Her mother seemed to be in shock, or at least completely numb to the world around her. Sleepless nights, long days in the ICU, and now her entire life imploding before her eyes. What was going through her mind? Juniper had so many questions, but they would have to wait.
She grabbed her phone from her back pocket and unlocked it, then paused with her finger over the nine. Calling the police made the most sense, but what if Everett responded? Juniper couldn’t trust him. She also refused to call Cora, and didn’t know India or Barry well enough to drag them into this nightmare. Jonathan was in the hospital. She and Ashley were estranged. There was no one in Jericho that Juniper could call. A lightning bolt of longing made her heart sigh Sullivan, but she shoved the thought away before it could reduce her to tears.
Juniper was on her own.
The wind had started to howl, and Juniper instantly regretted her decision to forgo her coat and slip out the back door. But the barn wasn’t far, and Law was somewhere inside. Juniper ducked her head and ran, her feet sure from a lifetime of walking the path.
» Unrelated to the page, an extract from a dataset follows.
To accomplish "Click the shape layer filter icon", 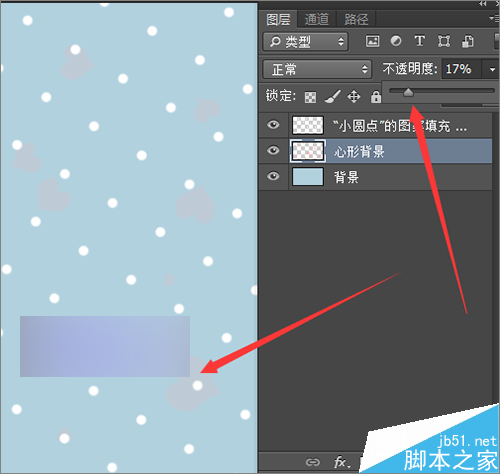I will pyautogui.click(x=444, y=41).
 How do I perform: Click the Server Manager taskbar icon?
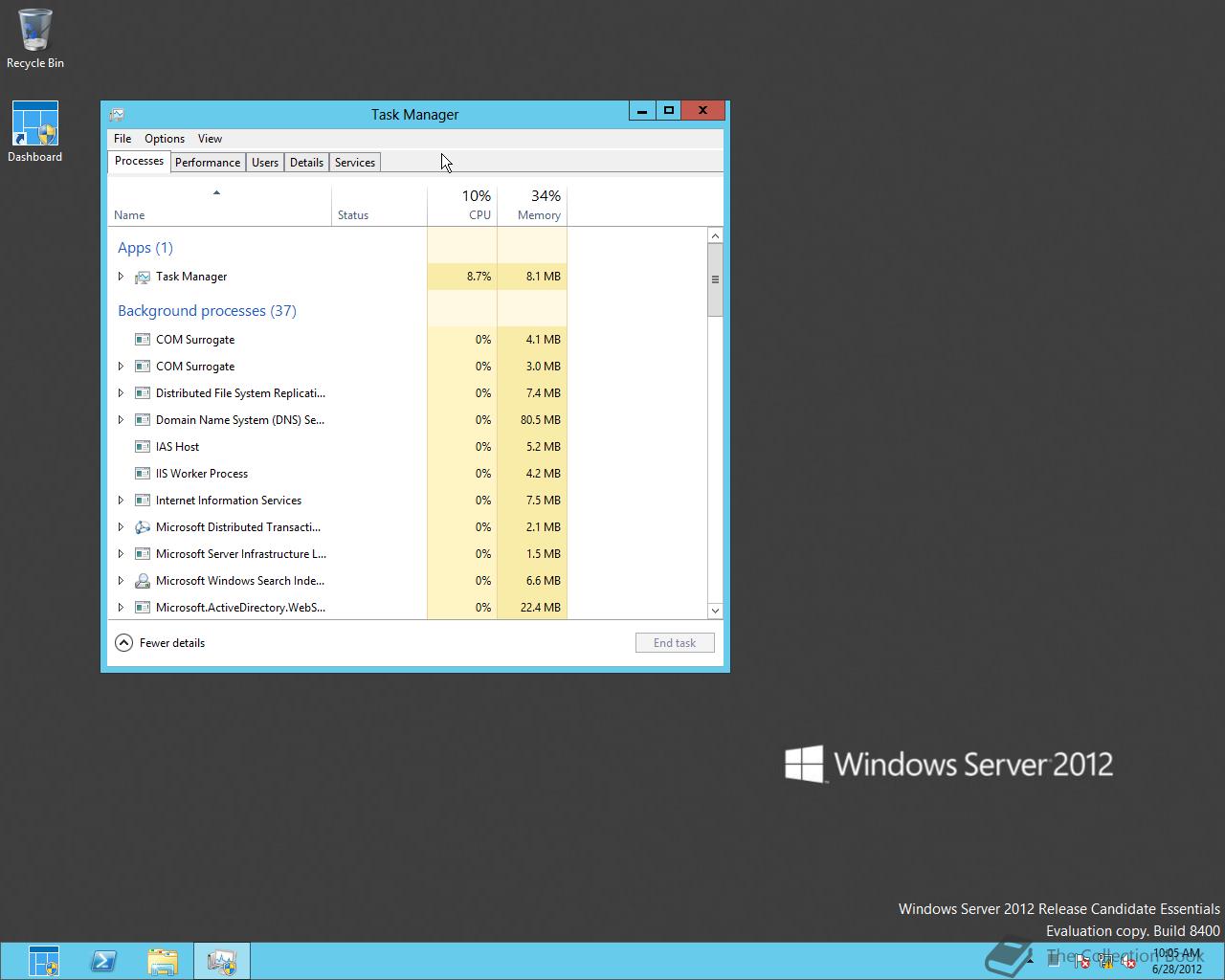point(43,961)
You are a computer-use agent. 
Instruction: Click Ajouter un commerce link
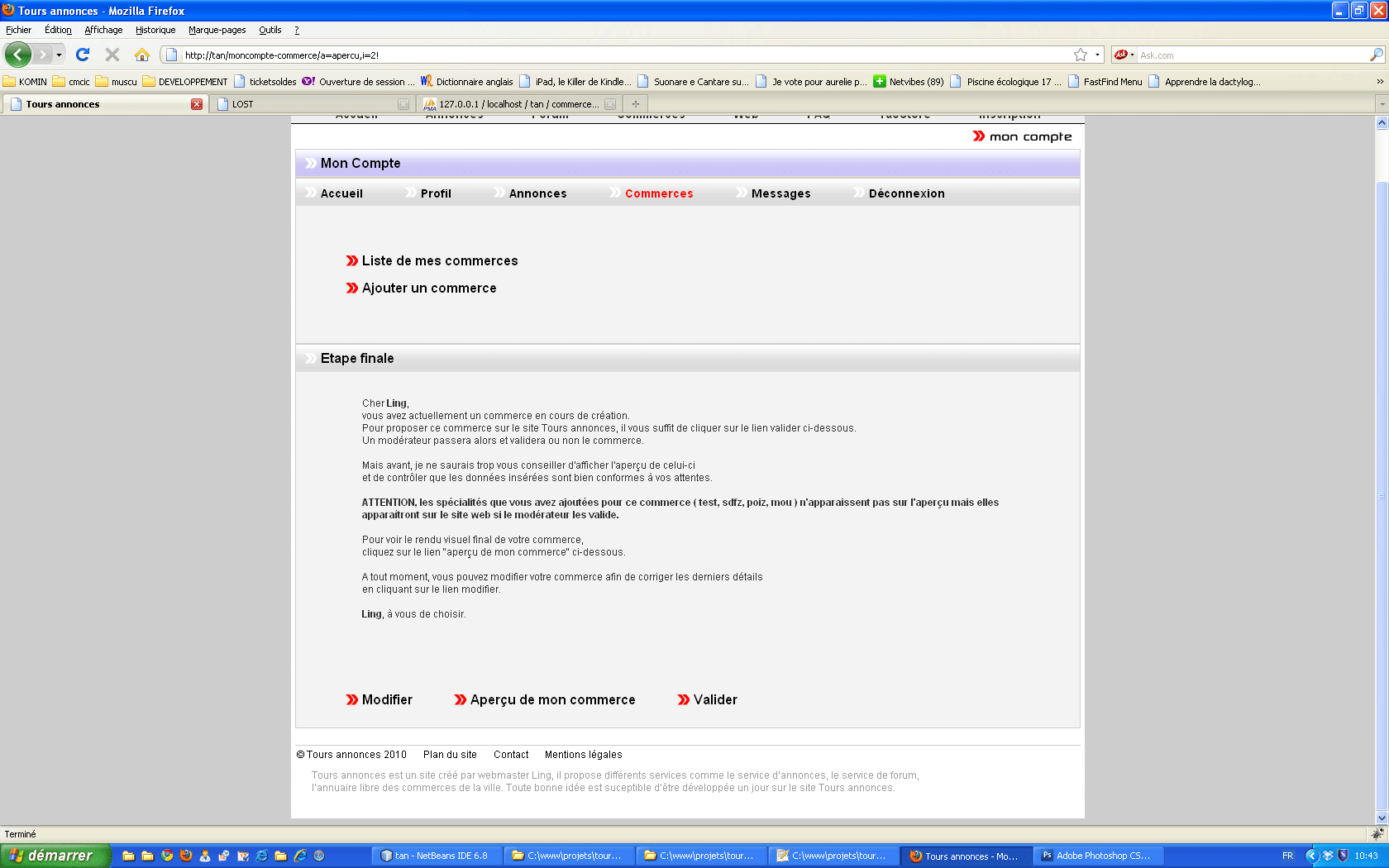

The Bakers’ barn was larger than the Murphys’, and much more modern. Cement floors, large doors for machines, rows of fluorescent lights so that Lawrence could work on engines and honey-do projects after sunset. When Juniper laid her hand on the pedestrian door, it was unlatched and the barn was bathed in darkness. Still, she was freezing, so instead of being careful, she yanked it open and stepped inside.
Juniper should have been grateful to get out of the incessant wind, but the second she crossed the threshold she was aware of only one thing: the scent of gasoline. It was so strong, she pulled her sweater up over her nose and mouth while she waited for her eyes to adjust to the silty dark. Even breathing through the thick fabric, she almost had to back out.